Tasks for this exercise
[1] Rewrite the Busby Babes passage from "By the end of" to "of the season.", changing "outside-left" to "left winger".
[2] Write the next part of the Busby Babes passage, picking up right after its final sentence.

The key men in Busby's network would be Joe Armstrong (assigned the duty of finding schoolboy talent in the north of England), Bob Harper and Bob Bishop(keeping eagle-eyes on potential stars in Belfast), and Billy Behan (taking care of business in Dublin).

Once taken on, youngsters were coaxed and groomed by coach Bert Whalley and trainer Tom Curry. They were winners of the FA Youth Cup tournament, first introduced in the 1952-53 season, for five successive years, giving Busby a formidable and reliable source of new and exciting talent. The Busby Babes had arrived, though no-one yet had coined the nickname.

Matt Busby was the epitome of the 'canny' Scot when it came to the transfer market, as his purchase of the supposedly 'over-the-hill' Jimmy Delaney had proved. That shrewdness became invaluable when, in the wake of the League Championship season, he decided that the veterans in his squad had to be replaced. Good and loyal as they were, many were ready to hang up their boots or move on into coaching jobs, or as players with other teams. In 1950, for instance, Jimmy Delaney had decided to return to Scotland and play for Aberdeen. Shortly before, fellow winger Charlie Mitten Ill-advisedly joined a rebel group of British players who accepted lucrative offers to play in Colombia, even though the league there had been outlawed by FIFA, football's international governing body.

The new wingers Busby signed were Bolton's Harry McShane and Johnny Berry, a Birmingham City player who had impressed Busby a year earlier when he'd hustled, bustled, and scored a delightful goal at Old Trafford. Bought for £25,000, Berry scored six goals in his first season, and went on to make almost 300 League and Cup appearances for United, and to score another 43 goals, until the severe head injuries he suffered at Munich ended his career.

By the end of that Championship season, United also had a new outside-left, the 20 year-old Roger Byrne. The first graduate of Busby's youth training academy, and so the first true Busby Babe, Byrne began his first team career at left-back, but was switched to left-wing for the last six games of the season.

Byrne scored 7 goals in those matches, staking a claim to key roles both in Matt Busby's future plans and those of the English national squad selection. On the club front, he returned to his original left-back position, using his natural speed and strength to start, and take part in attacking moves every bit as ably as he served in defence, a rare range of skills in those days.

He played almost 300 League and Cup games for United before being killed at Munich. He won no less than 33 successive international caps after first being picked for the England team in 1954. Aged only 28 when he died, Byrne had not been told that he was due to become a father for the first time. His wife, Joy, would give birth to a son, Roger, eight months after the crash.

When United lost six of their first 11 games in the 1952-53 season, Busby knew he had to act fast, acquire new players on the open market and bring on some of the youngsters that his scouts had brought to the club in preceding years.

The transfer market (and the sum of £29,999, fixed by Busby to avoid giving the player a £30,000 price tag), yielded the talents of Tommy Taylor, a strong and combative centre-forward from Barnsley to replace Jack Rowley. Like Byrne, Taylor matched his United form with an England international career which produced 19 caps. In the course of representing his country, Taylor scored 16 goals, including two hat-tricks.

Entries supplied

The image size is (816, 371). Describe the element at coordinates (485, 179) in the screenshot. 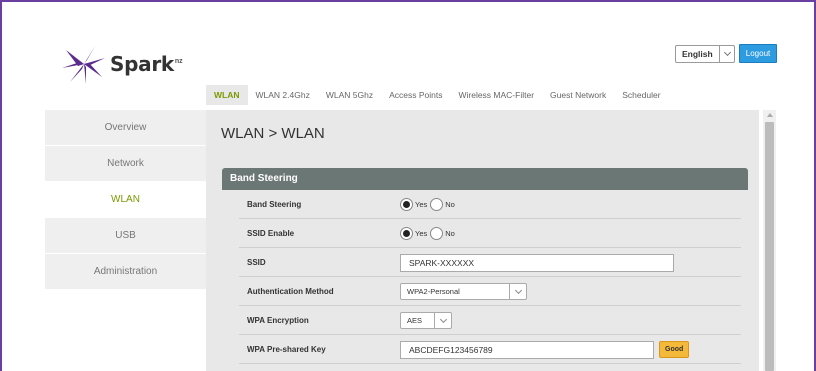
---
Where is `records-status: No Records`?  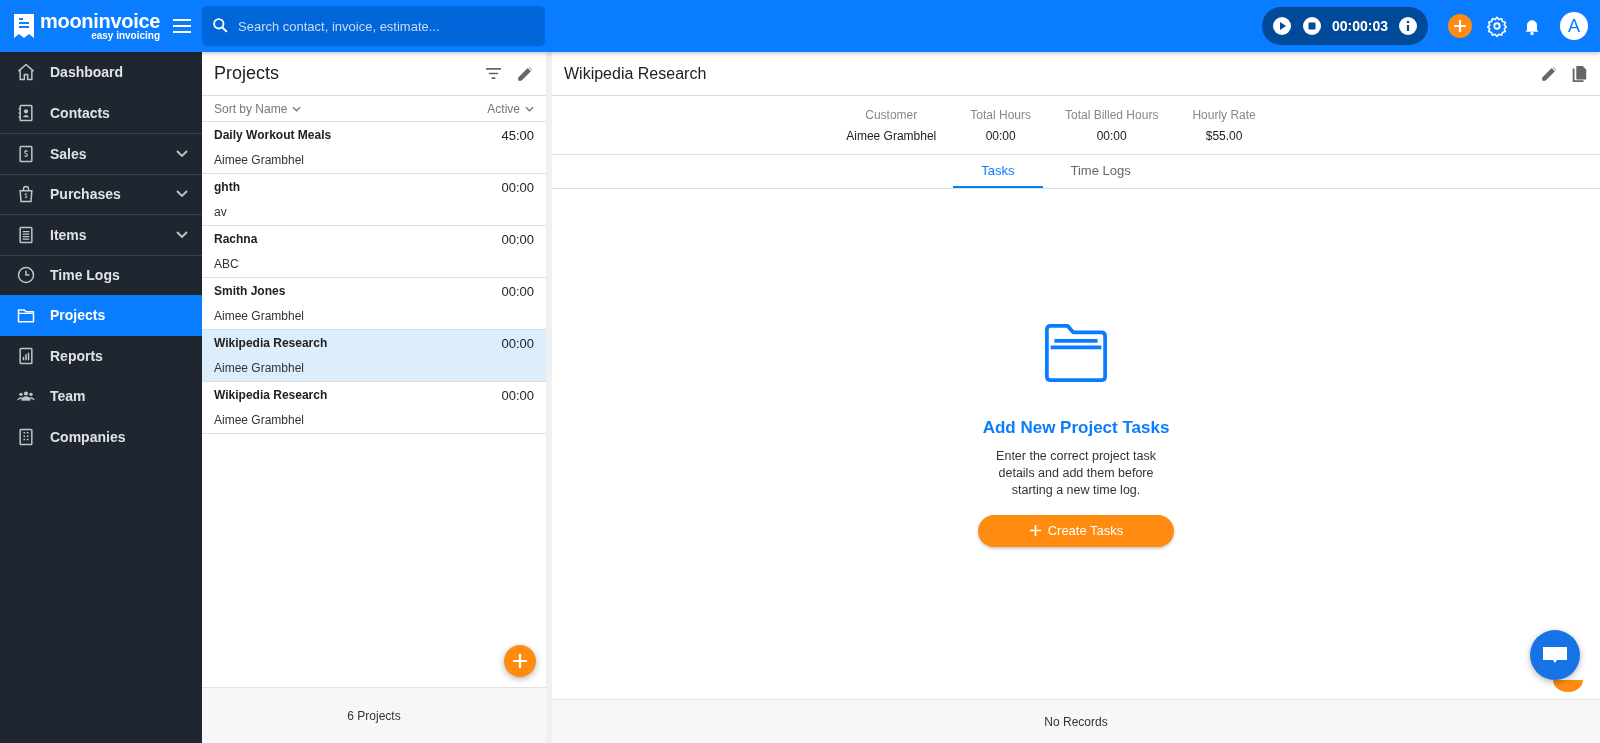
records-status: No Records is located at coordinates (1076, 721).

Answers to the exercise
[1]
By the end of that Championship season, United also had a new left winger, the 20 year-old Roger Byrne. The first graduate of Busby's youth training academy, and so the first true Busby Babe, Byrne began his first team career at left-back, but was switched to left-wing for the last six games of the season.

[2]
At club level, Taylor played 163 League games for United, scoring 112 goals in the process. In 1956, when they regained the League Championship, Tommy Taylor scored 25 times in his 33 appearances, while his tally of 'assists' was formidable as he selflessly helped colleagues to bury the ball in the back of the net.

Roger Byrne's new partner at right-back was Bill Foulkes, who had followed his father down the pit as a youngster in St.Helens, but had been spotted and picked up by United while playing as an amateur for Whiston Boys Club. He became a full-time professional and won his regular first-team place in 1953.

Foulkes proved to be one of Manchester United's most durable players, clocking up some 600 appearances for the club during a  First Division career which lasted a remarkable 18 years, and resulted in a collection of four League Championship medals, one FA Cup winner's medal, and in 1968, when United finally won the tournament, a European Cup medal. As one of the Munich survivors who linked the Busby Babes and later teams, Bill Foulkes also became the team captain for a while.

When he finally retired in 1970,Foulkes was appointed youth coach at Old Trafford before both managing and playing in the United States and Norway. A measure of the high regard in which he was held by his fellow veterans, was his election as the first chairman of the association of ex-Manchester United players when it was founded.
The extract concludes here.